2.3 不同濃度 YC-1 對低氧誘導的大鼠肺動脈外膜成纖維細胞 HIF-1α 蛋白表達的影響
蛋白免疫印跡結果顯示,成纖維細胞表達少量 HIF-1α,低氧刺激后 HIF-1α 表達明顯上調,較對照組升高 4.1 倍(P<0.01)。YC-1 呈劑量依賴性抑制由缺氧刺激的 HIF-1α 表達,其中 YC-1(0.05 mmol/L)組和 YC-1(0.1 mmol/L)組與低氧組相比,HIF-1α 表達分別抑制了 46% 和 65%(均P<0.01)。結果見圖 1。
圖1
不同濃度 YC-1 對低氧條件下 HIF-1α 蛋白表達的影響
a. 蛋白免疫印跡檢測像;b. 蛋白相對表達量。1:常氧組;2:低氧組;3~5:不同濃度 YC-1 組(0.01、0.05、0.1 mmol/L)。與常氧組比較,#
2.4 YC-1 對低氧條件下的 TGF-β1 mRNA 表達的影響
常氧組細胞僅有極少量 TGF-β1 mRNA 表達,經低氧刺激,TGF-β1 mRNA 表達明顯上調。YC-1 呈劑量依賴性抑制由低氧刺激的 TGF-β1 mRNA 表達,其中 YC-1(0.1 mmol/L)組與對照組相比抑制了 61%,差異有統計學意義(P<0.01)。

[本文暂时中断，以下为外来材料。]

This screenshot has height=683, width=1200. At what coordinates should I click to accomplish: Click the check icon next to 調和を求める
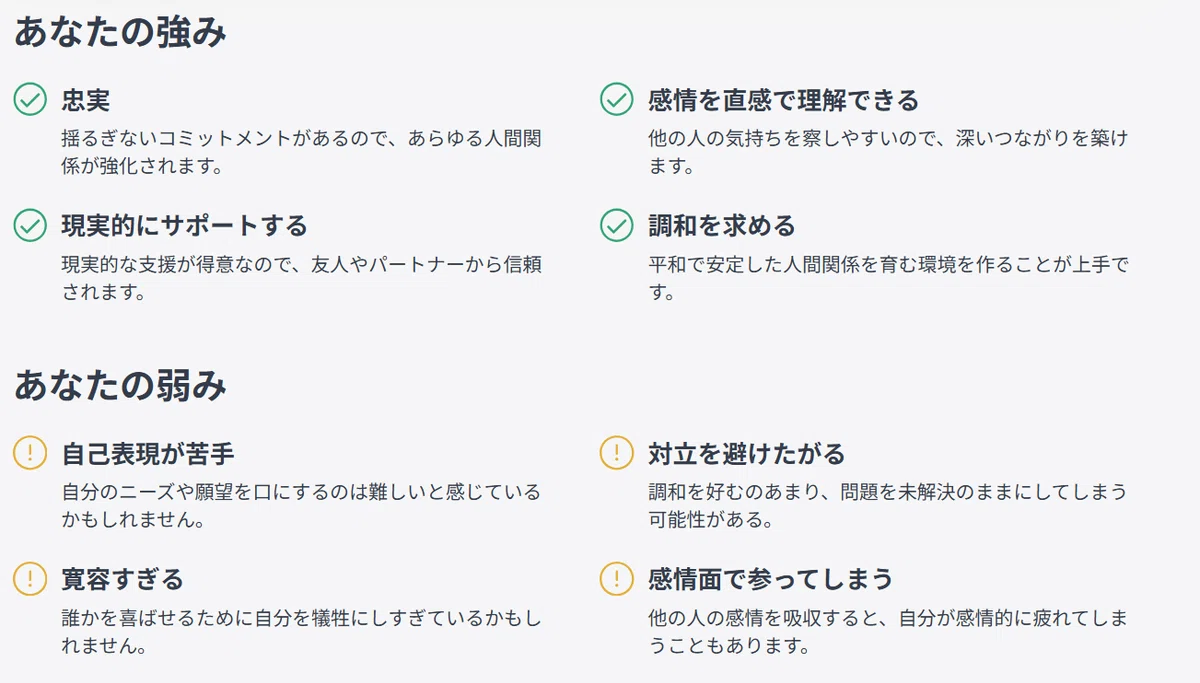[616, 225]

結果見圖 2。
圖2
不同濃度 YC-1 對低氧條件下 TGF-β1 mRNA 表達的影響
a. 逆轉錄-聚合酶鏈反應擴增產物凝膠電泳像;b. mRNA 相對表達量。1:常氧組;2:低氧組;3~5:不同濃度 YC-1 組(0.01、0.05、0.1 mmol/L);M:Marker。與常氧組比較,#
3 討論
抑制低氧性肺血管重塑的形成是治療低氧性肺動脈高壓的關鍵。低氧性肺血管重塑是多種細胞參與、多種因素共同作用的結果,除了內膜增厚、中膜平滑肌細胞增殖肥大外,外膜成纖維細胞的活化、增殖、遷移在其中也扮演著重要角色[5-6]。以往在低氧性肺血管重構機制的研究中,外膜的作用往往被忽略。新近研究表明,血管外膜特別是其中的成纖維細胞在調節血管功能中發揮著重要的作用。低氧不僅能誘導肺動脈外膜成纖維細胞表型轉化及增殖,而且外膜中成纖維細胞的增殖反應較中層平滑肌細胞發生更早[7],因此,外膜成纖維細胞可能是感受低氧的始動因素[8-9]。低氧環境中成纖維細胞在活性氧的誘導下可釋放大量能影響血管緊張度的介質,包括內皮素-1、血小板衍生因子、表皮生長因子、成纖維細胞生長因子-2、前列腺素 H-2、熱休蛋白 90a、親環素等,促進血管重構。此外,缺氧能誘導外膜成纖維細胞釋放多種生長因子和細胞因子,如 TGF-β[10]、血管內皮生長因子[11]、成纖維細胞生長因子-2[12]等,其中 TGF-β1 是體內最強且最廣泛的促纖維化介質之一。研究表明,TGF-β 能誘導血管外膜中的成纖維細胞轉化為有合成分泌細胞外基質功能的成纖維細胞,及誘導成纖維細胞增殖與遷移[13-15],從而促進肺動脈高壓中肺血管重構過程[16-17]。而抑制 TGF-β1 的上述作用可減輕血管重構的發生[18-19]。越來越多的證據表明,外膜成纖維細胞在血管重構中并不是“旁觀者”,如何抑制低氧環境下外膜成纖維細胞的異常活化可能是控制低氧性肺血管重構的關鍵問題。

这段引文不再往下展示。